/Sublimacs

A plugin for Sublime Text 2 to make Sublime as good as Emacs for day-to-day text editing operations

Primary LanguagePython

Sublimacs

A plugin for Sublime Text 2 to make Sublime as good as Emacs for day-to-day text editing operations.

The goal is to reproduce the best features of Emacs and follow Emacs key bindings as much as possible, while providing the best possible integration with other Sublime and platform functions (like the system pasteboard/clipboard).
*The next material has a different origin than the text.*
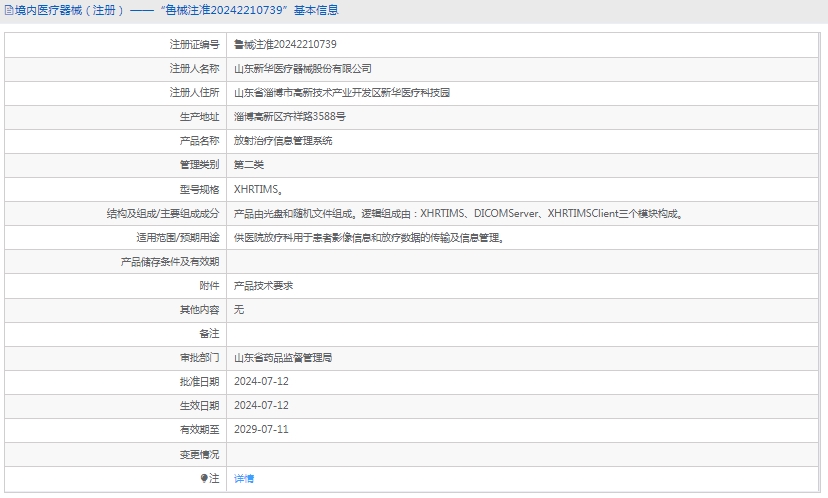Click production address 淄博高新区齐祥路3588号
Viewport: 828px width, 498px height.
289,117
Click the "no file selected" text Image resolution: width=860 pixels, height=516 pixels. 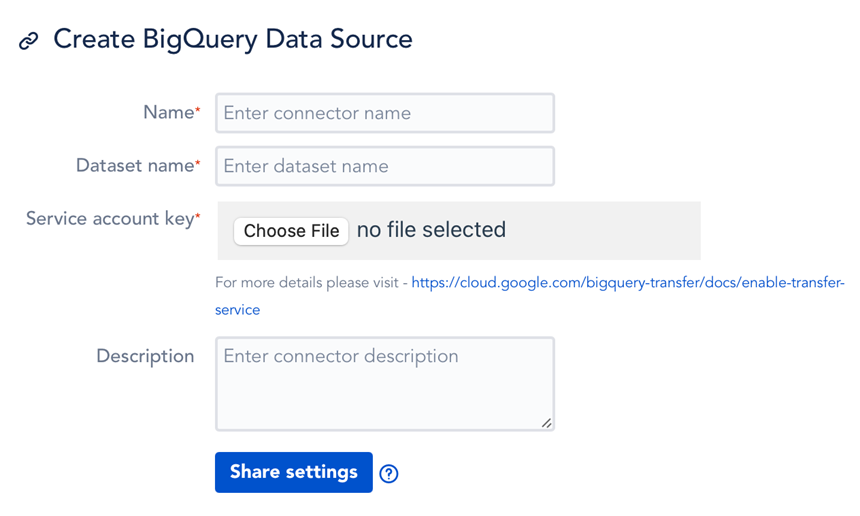tap(431, 231)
Status: early development.

Features:

  • kill ring

Planned:

  • mark history
  • make all clipboard commands use the kill ring and mark history
  • better mark support when pasting
  • more Emacs hot keys

Contribute your favourite Emacs features, it's dead-easy! (See below for a contributor's guide.)

Installation

cd ~/Library/Application\ Support/Sublime\ Text\ 2/Packages
git clone http://github.com/andreyvit/Sublimacs

Key bindings

The following keys are modified by this plugin:

C-space           set mark (currently a Sublime command, mark history coming)
M-/               auto complete

C-w               kill
M-w               save to kill ring
C-k               kill to end of line

C-y               yank
M-y               yank previous
M-S-y             yank next (there is no such command in Emacs, but hey)

Contributor's Guide

So how do you start writing Sublime Text 2 plugins? Turns out, it is very easy. A few pointers:

  • use Tools > New Plugin (or see Sublimacs.py); there are two key imports: sublime and sublime_plugin
  • sublime is fully documented in the API reference here
  • sublime_plugin is also documented in the API reference, but you'd better read its source code which is included with Sublime; on my system it is in /Applications/Sublime Text 2.app/Contents/MacOS/sublime_plugin.py
  • read implementations of many existing Sublime commands in ~/Library/Application Support/Sublime Text 2/Packages/Default
  • finally, see the implementations of Sublimacs commands in Sublimacs.py
  • Sublime automatically loads and reloads any files inside its packages directory, all key bindings, settings and listeners are applied live
  • open console window (View > Show Console) to interact with the built-in Python interpreter
  • in the console, use view.run_command('foo_bar') to run FooBarCommand (or generally use view, window, sublime objects to explore the API)
  • add custom key bindings for your commands in Default (OSX).sublime-keymap

That should get you started with anything you might want to implement.

There is an outdated Emacs kill ring implementation here, but it does not work on a recent version of Sublime (at least on OS X). Still might be a good read.